Exactly a century ago, when New Zealanders marked the first anniversary of the Gallipoli landings, they would have been heartily sick of war.

Any sense of adventure their young men had felt at the outbreak of war in Europe would long ago have given way to the horror of daily casualty lists in their newspapers. The sight of men who had returned as invalids, often shell-shocked, and the telegrams that families feared to receive.

The war that many thought would be over by Christmas, 1914, was not going well for Britain and its allies by 1916. Their attempt to force the Dardanelles had failed and it was now clear there was no way around the direct confrontation with Germany on the Western Front.

All countries involved would have been heartily sick of the war by 1916, hardly remembering why it started, but there was no end in sight. And no strategy for winning except to keep sending men into the line of fire and hope the other side ran out of men, or morale. By 1916, some places were running out of volunteers. In January, Britain introduced national conscription for the first time in its history. New Zealand followed suit in August that year.


The subject of conscription would have been under intense discussion on that first Anzac Day. The New Zealand Division in France needed 2000 men a month. When the Military Service Act 1916 was passed it divided the eligible male population into two categories: the first comprised all single men, including those with dependents, the second category was for married men classified by the dependents. Those with the fewest children were called up first.

If a province could not fill its monthly quota from volunteers, a ballot had to be held for conscripts. Young New Zealanders continued to volunteer in such numbers that no ballots in the married category were needed until October 1917 and by the end of the war nobody with more than two children had been called up. Conscription was supported by all political parties except Labour, which marks the centenary of its own beginning this year. By World War II, when Labour was in power, conscription had become the norm and compulsory military training in New Zealand continued in peacetime until 1972.

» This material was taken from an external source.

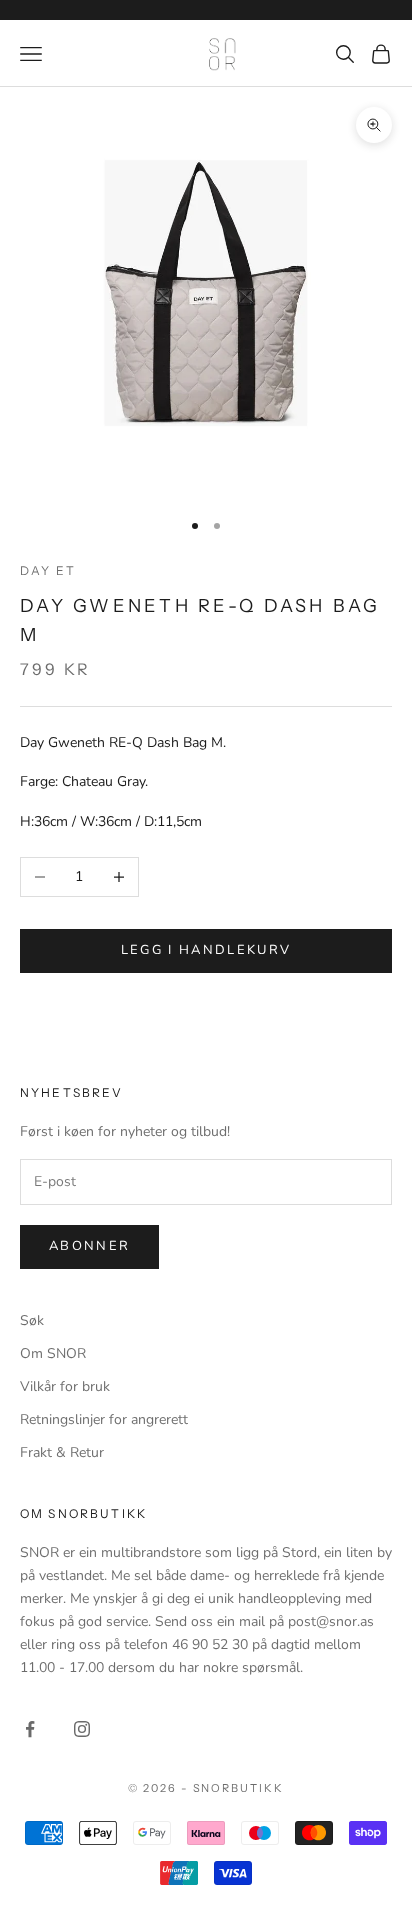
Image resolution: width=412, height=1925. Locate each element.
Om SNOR (53, 1353)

Honouring the spirit of national service today, we make no distinction between those who volunteered and those who waited for the call. Nor can later generations pass any judgment on those who refused conscription in World War I on grounds of conscience, or those who handed out "white feathers" to men they thought were shirking their duty. We can only be grateful that few alive today have had to face the tensions and terrors of a nation at war.

The centenary of the Great War is not yet halfway through and already we have probably read enough of it, just like those who were living through it. But they could not simply put the subject aside and get on with life. They did not know when it would end, or how it would end. Theirs was an ordeal we must never forget.